### [Task requirements]
Each record that follows must be given again without alteration.

### [Records for the task]

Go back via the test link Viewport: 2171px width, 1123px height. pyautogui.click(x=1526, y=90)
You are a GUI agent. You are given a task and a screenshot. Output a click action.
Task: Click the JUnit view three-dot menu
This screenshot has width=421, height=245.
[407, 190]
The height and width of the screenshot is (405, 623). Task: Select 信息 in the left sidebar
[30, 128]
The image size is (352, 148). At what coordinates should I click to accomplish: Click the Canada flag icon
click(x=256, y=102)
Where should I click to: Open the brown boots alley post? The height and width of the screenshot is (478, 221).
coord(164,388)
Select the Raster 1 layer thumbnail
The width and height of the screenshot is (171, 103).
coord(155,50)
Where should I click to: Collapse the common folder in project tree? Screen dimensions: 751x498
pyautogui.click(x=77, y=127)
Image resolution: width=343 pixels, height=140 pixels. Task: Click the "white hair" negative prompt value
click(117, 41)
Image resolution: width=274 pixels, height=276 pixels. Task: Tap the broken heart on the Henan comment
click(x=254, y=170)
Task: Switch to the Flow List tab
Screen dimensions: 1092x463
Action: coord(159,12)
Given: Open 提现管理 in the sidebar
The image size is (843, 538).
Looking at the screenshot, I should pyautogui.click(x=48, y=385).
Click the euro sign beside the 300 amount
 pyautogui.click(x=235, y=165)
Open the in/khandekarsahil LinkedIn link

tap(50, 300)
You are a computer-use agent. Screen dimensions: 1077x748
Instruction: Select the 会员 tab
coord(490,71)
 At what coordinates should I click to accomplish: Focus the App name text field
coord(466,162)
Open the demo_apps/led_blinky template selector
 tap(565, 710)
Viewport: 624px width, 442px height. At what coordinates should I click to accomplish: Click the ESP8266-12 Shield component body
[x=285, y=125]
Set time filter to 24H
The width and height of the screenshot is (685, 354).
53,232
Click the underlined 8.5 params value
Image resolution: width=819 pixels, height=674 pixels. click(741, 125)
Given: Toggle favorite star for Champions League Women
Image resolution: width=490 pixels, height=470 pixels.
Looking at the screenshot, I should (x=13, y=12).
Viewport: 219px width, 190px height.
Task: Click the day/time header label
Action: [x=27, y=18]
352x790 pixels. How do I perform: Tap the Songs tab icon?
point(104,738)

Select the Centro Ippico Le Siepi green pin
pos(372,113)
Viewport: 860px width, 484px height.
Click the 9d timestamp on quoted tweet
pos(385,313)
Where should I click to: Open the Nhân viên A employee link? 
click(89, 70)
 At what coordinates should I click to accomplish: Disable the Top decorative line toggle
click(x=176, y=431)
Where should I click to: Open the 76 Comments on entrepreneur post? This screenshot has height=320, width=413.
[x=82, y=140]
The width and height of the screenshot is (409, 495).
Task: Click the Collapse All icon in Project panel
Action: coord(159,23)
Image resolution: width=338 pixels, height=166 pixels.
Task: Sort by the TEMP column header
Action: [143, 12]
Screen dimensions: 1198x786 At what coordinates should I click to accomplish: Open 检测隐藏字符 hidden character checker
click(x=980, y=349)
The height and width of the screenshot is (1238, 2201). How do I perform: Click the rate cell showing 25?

### [Written answer]
Go back via the test link Viewport: 2171px width, 1123px height. pyautogui.click(x=1526, y=90)
You are a GUI agent. You are given a task and a screenshot. Output a click action.
Task: Click the JUnit view three-dot menu
This screenshot has width=421, height=245.
[407, 190]
The height and width of the screenshot is (405, 623). Task: Select 信息 in the left sidebar
[30, 128]
The image size is (352, 148). At what coordinates should I click to accomplish: Click the Canada flag icon
click(x=256, y=102)
Where should I click to: Open the brown boots alley post? The height and width of the screenshot is (478, 221).
coord(164,388)
Select the Raster 1 layer thumbnail
The width and height of the screenshot is (171, 103).
coord(155,50)
Where should I click to: Collapse the common folder in project tree? Screen dimensions: 751x498
pyautogui.click(x=77, y=127)
Image resolution: width=343 pixels, height=140 pixels. Task: Click the "white hair" negative prompt value
click(117, 41)
Image resolution: width=274 pixels, height=276 pixels. Task: Tap the broken heart on the Henan comment
click(x=254, y=170)
Task: Switch to the Flow List tab
Screen dimensions: 1092x463
Action: coord(159,12)
Given: Open 提现管理 in the sidebar
The image size is (843, 538).
Looking at the screenshot, I should pyautogui.click(x=48, y=385).
Click the euro sign beside the 300 amount
 pyautogui.click(x=235, y=165)
Open the in/khandekarsahil LinkedIn link

tap(50, 300)
You are a computer-use agent. Screen dimensions: 1077x748
Instruction: Select the 会员 tab
coord(490,71)
 At what coordinates should I click to accomplish: Focus the App name text field
coord(466,162)
Open the demo_apps/led_blinky template selector
 tap(565, 710)
Viewport: 624px width, 442px height. At what coordinates should I click to accomplish: Click the ESP8266-12 Shield component body
[x=285, y=125]
Set time filter to 24H
The width and height of the screenshot is (685, 354).
53,232
Click the underlined 8.5 params value
Image resolution: width=819 pixels, height=674 pixels. click(741, 125)
Given: Toggle favorite star for Champions League Women
Image resolution: width=490 pixels, height=470 pixels.
Looking at the screenshot, I should (x=13, y=12).
Viewport: 219px width, 190px height.
Task: Click the day/time header label
Action: [x=27, y=18]
352x790 pixels. How do I perform: Tap the Songs tab icon?
point(104,738)

Select the Centro Ippico Le Siepi green pin
pos(372,113)
Viewport: 860px width, 484px height.
Click the 9d timestamp on quoted tweet
pos(385,313)
Where should I click to: Open the Nhân viên A employee link? 
click(89, 70)
 At what coordinates should I click to accomplish: Disable the Top decorative line toggle
click(x=176, y=431)
Where should I click to: Open the 76 Comments on entrepreneur post? This screenshot has height=320, width=413.
[x=82, y=140]
The width and height of the screenshot is (409, 495).
Task: Click the Collapse All icon in Project panel
Action: coord(159,23)
Image resolution: width=338 pixels, height=166 pixels.
Task: Sort by the TEMP column header
Action: [143, 12]
Screen dimensions: 1198x786 At what coordinates should I click to accomplish: Open 检测隐藏字符 hidden character checker
click(x=980, y=349)
The height and width of the screenshot is (1238, 2201). How do I perform: Click the rate cell showing 25?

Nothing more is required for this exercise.